The big picture view of the 2013 America’s Cup is that Oracle Racing built a faster boat—more aerodynamic, twistier, harder to sail—and learned how to sail it just in time. Mastering upwind foiling was the key, and one key to that was grinding style. You probably know the old joke, “You just keep grinding and if I need any sheet I’ll take it.” Well, launching the comeback, that’s exactly what was going on aboard Oracle. Trimmer Kyle Langford needed instant response to keep the boat on knife’s edge. Asking the boys to pump oil to generate hydraulic pressure for trimming built in a delay that just didn’t cut it. So the grinders would grind all the way. No stored energy was allowed under the AC72 rule, but the new rule as written by Morrelli & Melvin, in consultation with Oracle Racing’s Russell Coutts and Ian Burns, for example, will permit a component of stored energy. The grinders may still be grinding steadily, but not frantically. At least, according to the numbers. As one result, the crew has been reduced to the tune of two grinders. That’s two less jobs on the payroll per boat, and two less jobs per boat in the America’s Cup Industry.

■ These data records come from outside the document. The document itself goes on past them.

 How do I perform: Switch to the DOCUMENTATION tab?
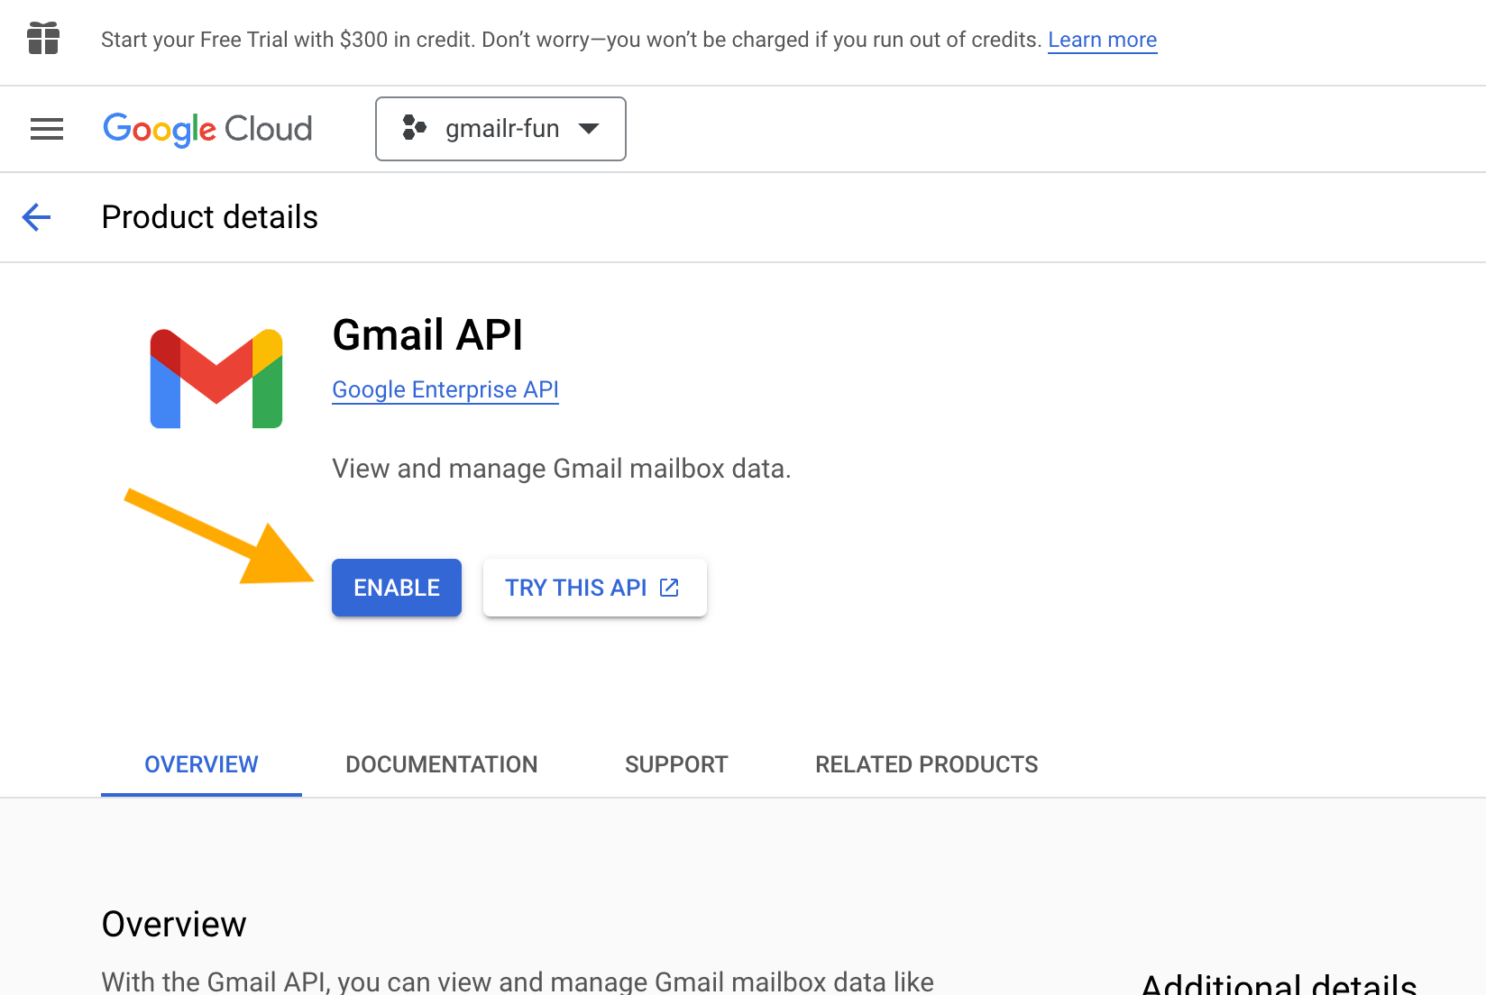click(441, 764)
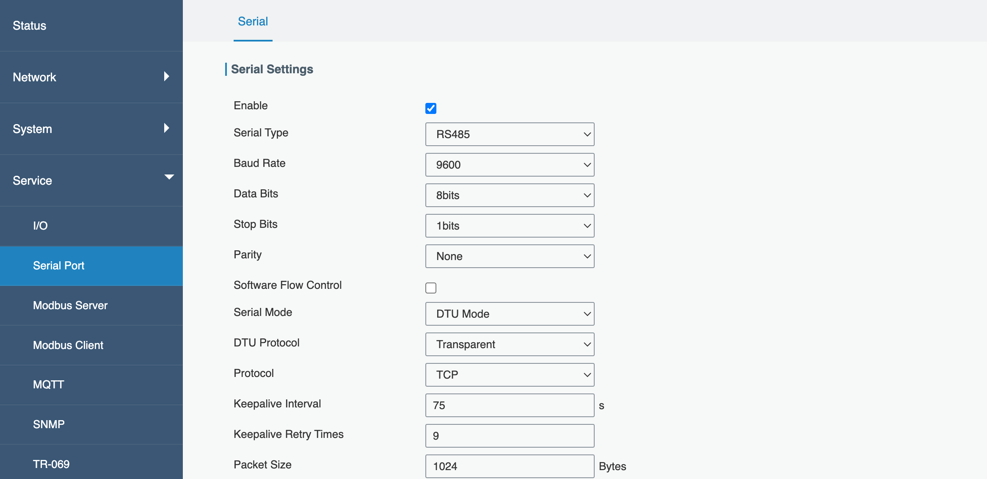Open the Stop Bits dropdown
Screen dimensions: 987x479
point(510,226)
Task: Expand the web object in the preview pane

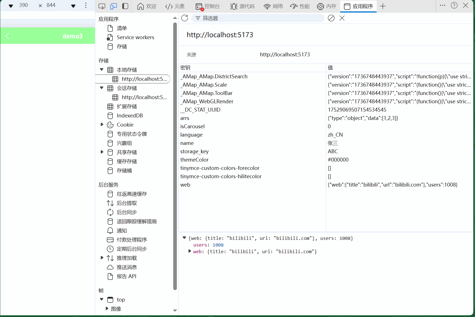Action: pos(190,251)

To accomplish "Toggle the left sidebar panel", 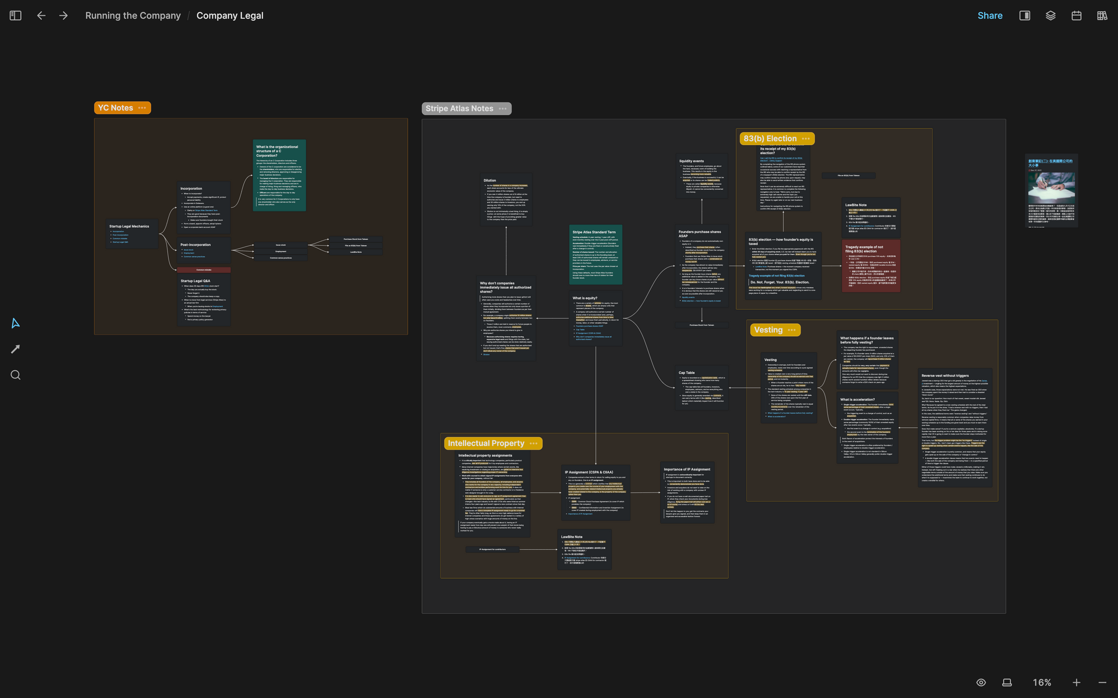I will tap(16, 16).
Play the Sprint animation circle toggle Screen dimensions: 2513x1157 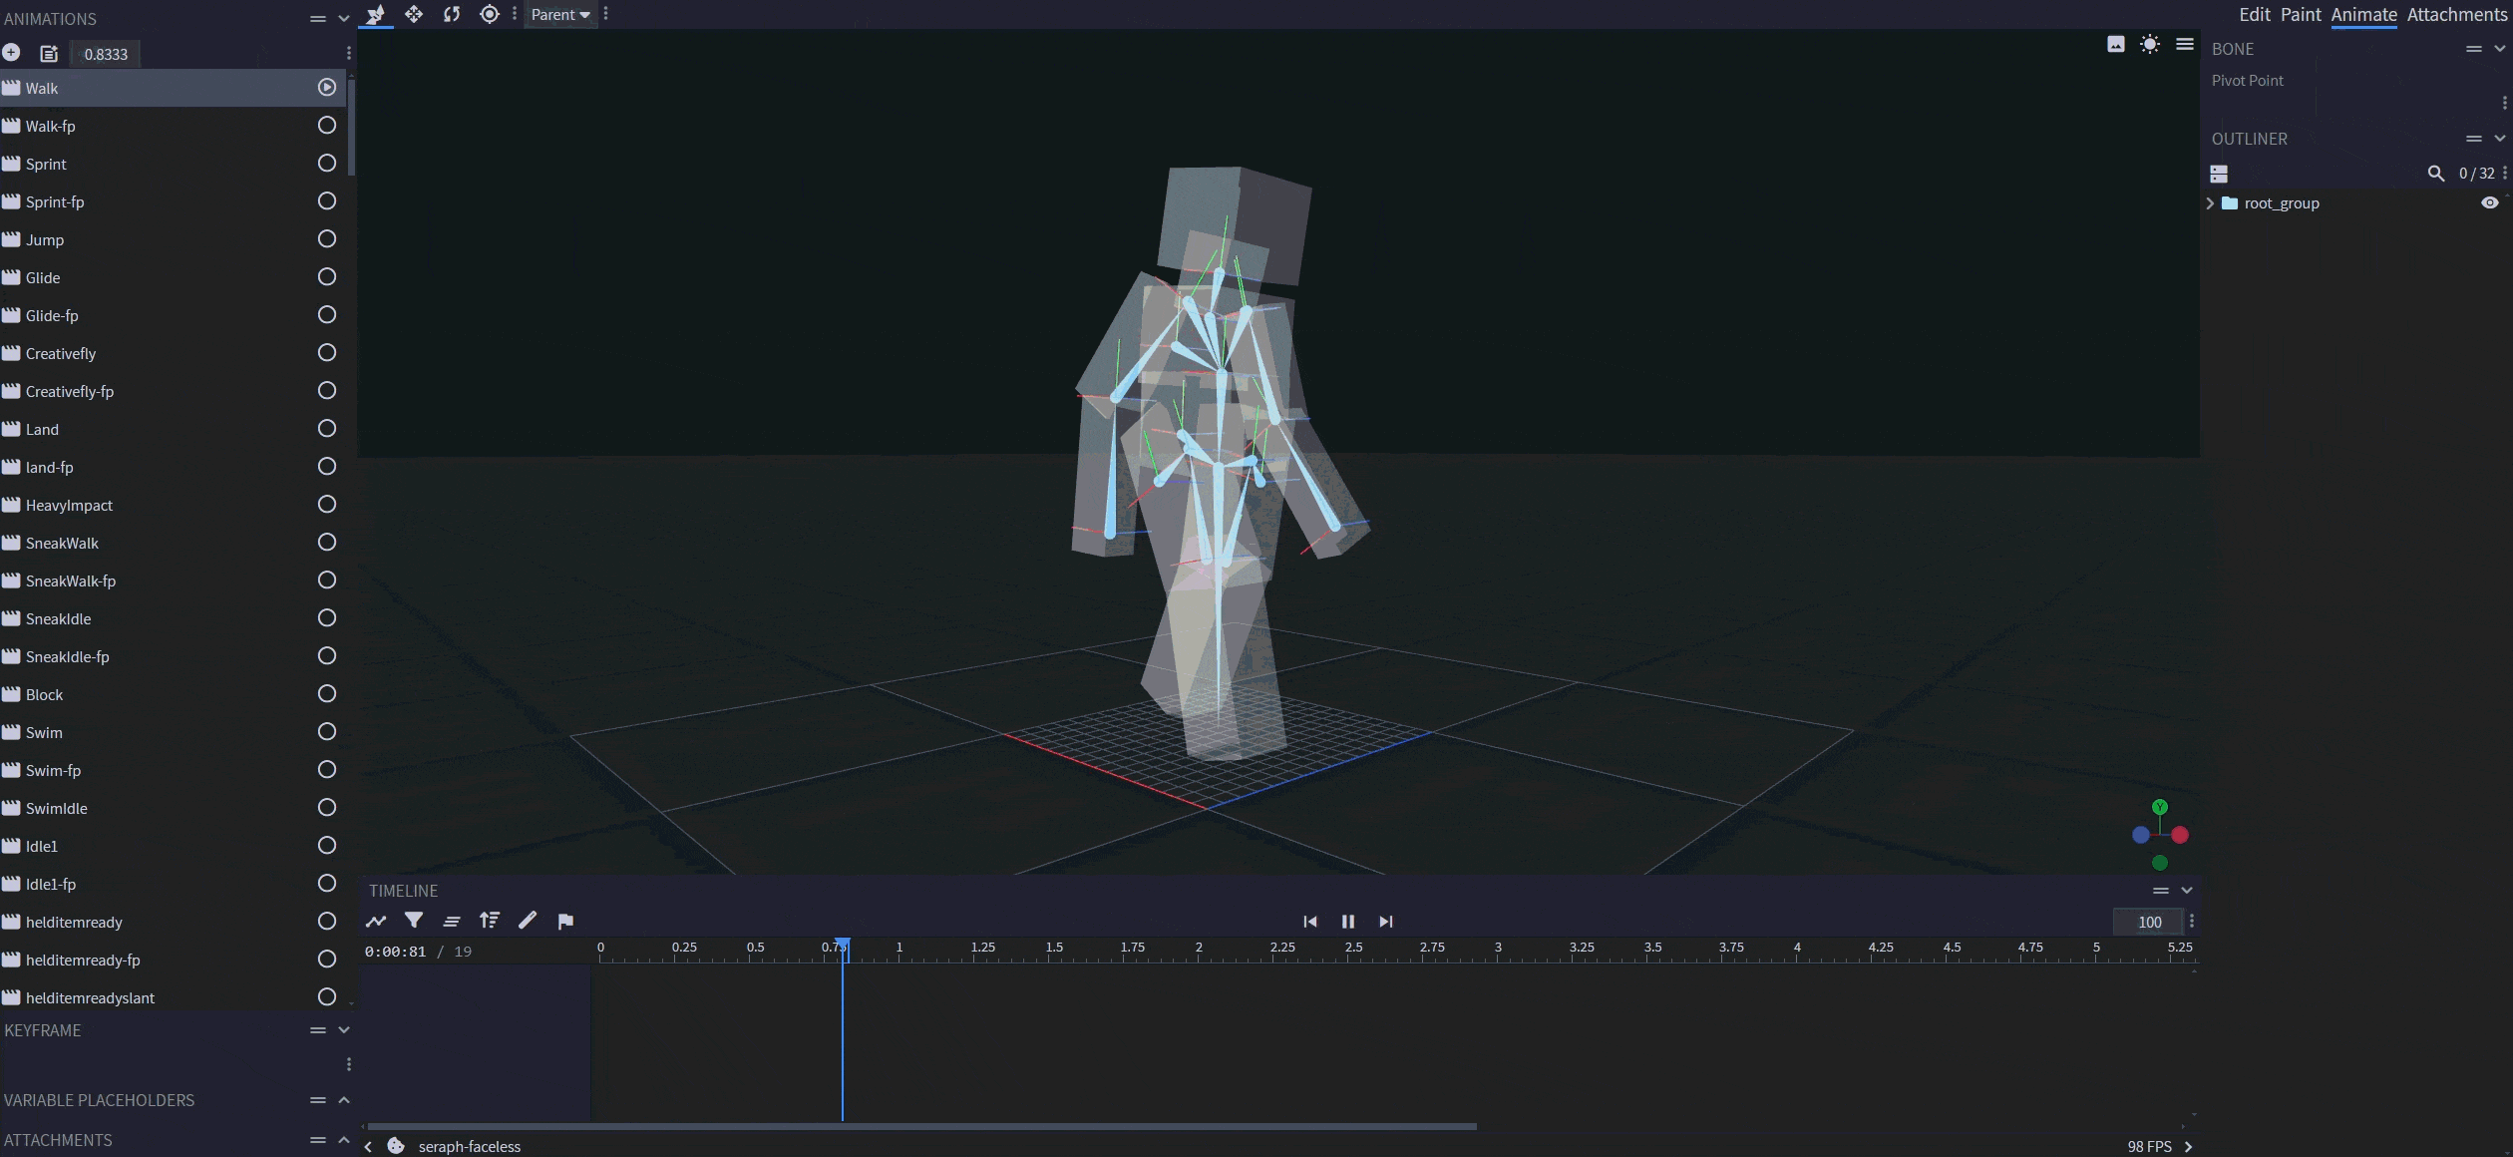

Gino Morrelli has a laid back Southern California style, and he comes by it honestly. The whole team at Morrelli & Melvin Design and Engineering has been known to shove work and hit the beach when the surf is up. Morrelli describes himself as, “A longboard kind of guy.” It’s not far from their Newport Beach offices to the sand. Obviously, they also crank out the work. M&M also developed the design rule for the AC72s, and they were the principal authors of the design of Emirates Team New Zealand. They’ve been part of the America’s Cup every time multihulls have been in the game: 1988, 2010 and on. They’re also part of cutting edge multihull racing at every level from A-cats up, and cruising cats from the Hobie Wave to Gunboats. And when I want to impress the nieces and nephews, I just tell’em, yep, I know the folks who designed the Jungle Cruise boats for Disneyland. Those are their only monohulls, I believe, unless you count stand up paddleboards.
The Q&A rambled a bit. Naturally, a Bay Area audience wanted to know if the 2017 match will be sailed here. I voiced my stubborn optimism that it will, simply because that’s what ought to happen.
Someone asked why Artemis Racing still has its base in Alameda, and their 45 is sometimes seen on the bay. Gino responded that, well, everybody has to be someplace, “and I think they’re betting that the next races will be here.”
Another circuit in AC45s? Here’s Gino: “The 45s attract a lot of interest from the start-up teams. It’s a way to bring in sponsors and show the racing to a home audience. On the upside, it’s pretty easy to convert an AC45 to a foiler. On the downside, the logistics are completely nuts. The circuit was a giant loss leader. No way could it stand on its own. Larry wrote the check for the whole show the last time, but I don’t know how interested he might be in helping those start-up teams get a foothold. He’s already spent so many hundreds of millions on this. I figure the AC45s are a tier 3 decision right now.”
What’s the status of Morrelli & Melvin vis a vis AC35? “We’re free agents again. We’ve been contacted by a number of the guys, but everybody’s waiting for the Class Rule and the Protocol.”
More challengers next time? “Sixish. The Aussies are in, and Artemis. Luna Rossa. Probably the Kiwis, and the French are trying hard and so is Britain, with Ben Ainslie. The design box is tighter and smaller, but I guarantee you there’s enough room inside the box that someone’s going to come up with a faster boat than somebody else.”